Exercise prompt — Write out only the final part of the records below. It begins with the line that contains "Search (62, 770)" and ends with the last line.

Exercise inputs —
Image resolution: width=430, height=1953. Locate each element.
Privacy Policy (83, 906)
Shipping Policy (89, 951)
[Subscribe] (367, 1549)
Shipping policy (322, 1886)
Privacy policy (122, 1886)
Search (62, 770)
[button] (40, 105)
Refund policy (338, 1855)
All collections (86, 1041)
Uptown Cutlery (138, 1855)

Response —
Search (62, 770)
[button] (40, 105)
Refund policy (338, 1855)
All collections (86, 1041)
Uptown Cutlery (138, 1855)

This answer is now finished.